Try it - Sift the listing for lines that hold the string "Given" and pull them out.

** Material to process follows **

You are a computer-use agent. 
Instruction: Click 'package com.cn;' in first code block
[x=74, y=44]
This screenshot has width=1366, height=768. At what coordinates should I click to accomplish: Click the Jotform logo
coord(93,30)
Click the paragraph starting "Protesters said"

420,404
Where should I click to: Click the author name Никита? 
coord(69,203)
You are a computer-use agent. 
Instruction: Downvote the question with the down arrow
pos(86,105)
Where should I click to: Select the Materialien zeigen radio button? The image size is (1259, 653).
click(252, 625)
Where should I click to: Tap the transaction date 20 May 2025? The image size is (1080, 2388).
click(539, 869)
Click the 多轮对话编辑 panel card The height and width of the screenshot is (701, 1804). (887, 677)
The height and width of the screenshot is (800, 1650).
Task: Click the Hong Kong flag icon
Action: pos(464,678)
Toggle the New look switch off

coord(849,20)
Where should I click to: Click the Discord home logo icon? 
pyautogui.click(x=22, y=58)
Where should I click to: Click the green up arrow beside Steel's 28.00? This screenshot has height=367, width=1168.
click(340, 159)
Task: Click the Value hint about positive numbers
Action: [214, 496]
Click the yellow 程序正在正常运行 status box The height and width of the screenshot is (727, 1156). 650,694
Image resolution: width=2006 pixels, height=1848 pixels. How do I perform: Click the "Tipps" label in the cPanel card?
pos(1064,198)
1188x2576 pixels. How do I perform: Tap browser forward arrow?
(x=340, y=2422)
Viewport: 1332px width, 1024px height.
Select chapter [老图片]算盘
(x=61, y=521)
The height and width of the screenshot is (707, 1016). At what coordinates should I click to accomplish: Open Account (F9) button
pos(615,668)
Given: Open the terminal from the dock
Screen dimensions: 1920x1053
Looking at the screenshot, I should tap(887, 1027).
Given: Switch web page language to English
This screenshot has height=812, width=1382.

** End of Material to process **

Answer to the exercise -
Given: Open the terminal from the dock
Given: Switch web page language to English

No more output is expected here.